An “avalanche” of juveniles arrested in stick-ups and car thefts prompted Washington Gov. Jay Inslee to propose opening a new detention center to alleviate overcrowded facilities in the state.
Underage suspects linked to major crimes are pushing the state’s Green Hill School facility in Chehalis well beyond its capacity. The detention center only has 180 beds but is currently housing 237 older teenage boys and young adult men.
Mr. Inslee, a Democrat, said the packed facility is preventing some inmates from receiving services and is putting feuding juveniles in close quarters with one another.
“When you stuff people into a room, and they don’t have enough room, and they fight frequently, and you have gang intrusions — you got problems,” Mr.
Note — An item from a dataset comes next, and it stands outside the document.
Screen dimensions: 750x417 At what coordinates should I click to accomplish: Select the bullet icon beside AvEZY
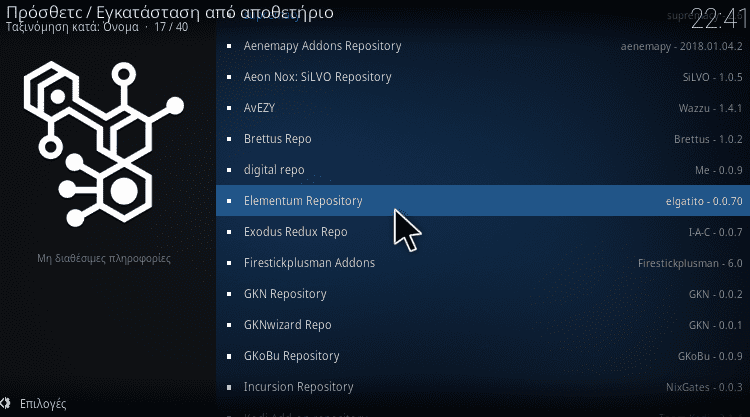(x=229, y=108)
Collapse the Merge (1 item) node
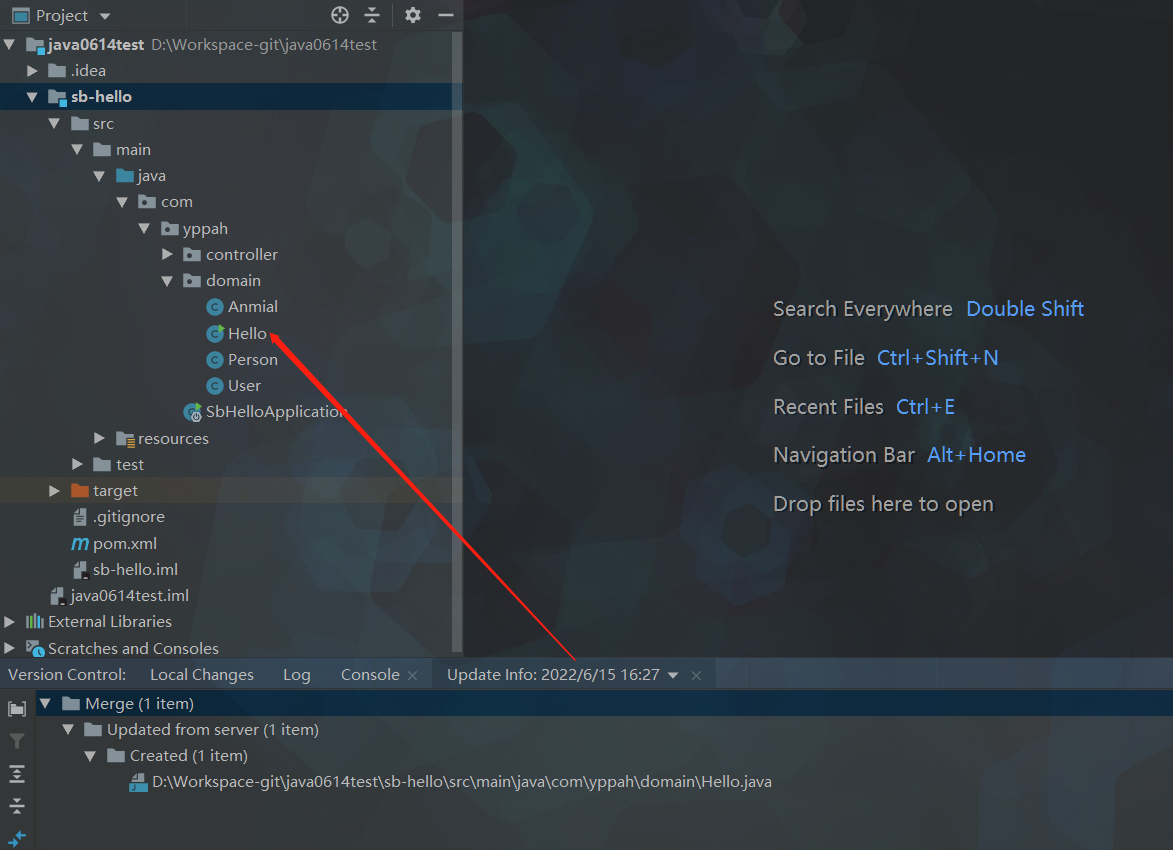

Inslee said at a Monday press event at the Green Hill School. “So the solution to this is … to reduce the overcrowding at this facility, that’s number one.”
Juvenile crime has been a nagging problem for the Evergreen State in recent years.
Minors accounted for 22% of all robberies and 20% of all car thefts statewide in 2023, according to a July report released by the Washington Association of Sheriffs and Police Chiefs.
Juveniles also had significant representation in sexual assault offenses, with people under 18 accounting for 17% of those arrested in Washington.
The report noted that children between the ages of 13 and 15 made up over half of all juvenile arrests.
In Renton, a suburb of Seattle, police told local media in September that juvenile gun crimes roughly doubled between 2022 to 2024. Some suspects are as young as 12 and 13 years old.
The city’s top cop said the spike is largely due to underage offenders holding up mini-marts at gunpoint.
“The brazenness,” Renton Police Chief John Schuldt told local NBC affiliate KING-TV. “Youth going into a convenience store and doing an armed robbery on a clerk, and the impact that’s not only going to have on the victim, but our whole community.”
The governor said he wants to open the new location for juveniles early next year in a vacant housing unit at the Stafford Creek prison for adults in Aberdeen.
Up to 48 juveniles could be transferred to the new facility as soon as February 2025, but Green Hill School Superintendent Jennifer Redman said the move would need legislative approval.
Mr. Inslee also said the juvenile facility would have its own staff and would not be managed by the Department of Corrections, which oversees adult inmates in Washington.
The governor also denied that a 2019 law allowing some offenders to stay in juvenile custody until they are 25 was contributing to the overcrowding issue.
“I think by-in-large that the big bulk of the increased population is from increased crime by young people. And young people are committing boatloads of crime,” Mr. Inslee said. “That’s what’s causing the tidal wave of personnel coming into the juvenile justice system.”
Gov.-elect Bob Ferguson, who is currently serving as the state’s attorney general until he assumes his new office in January, has not commented on Mr. Inslee’s proposal.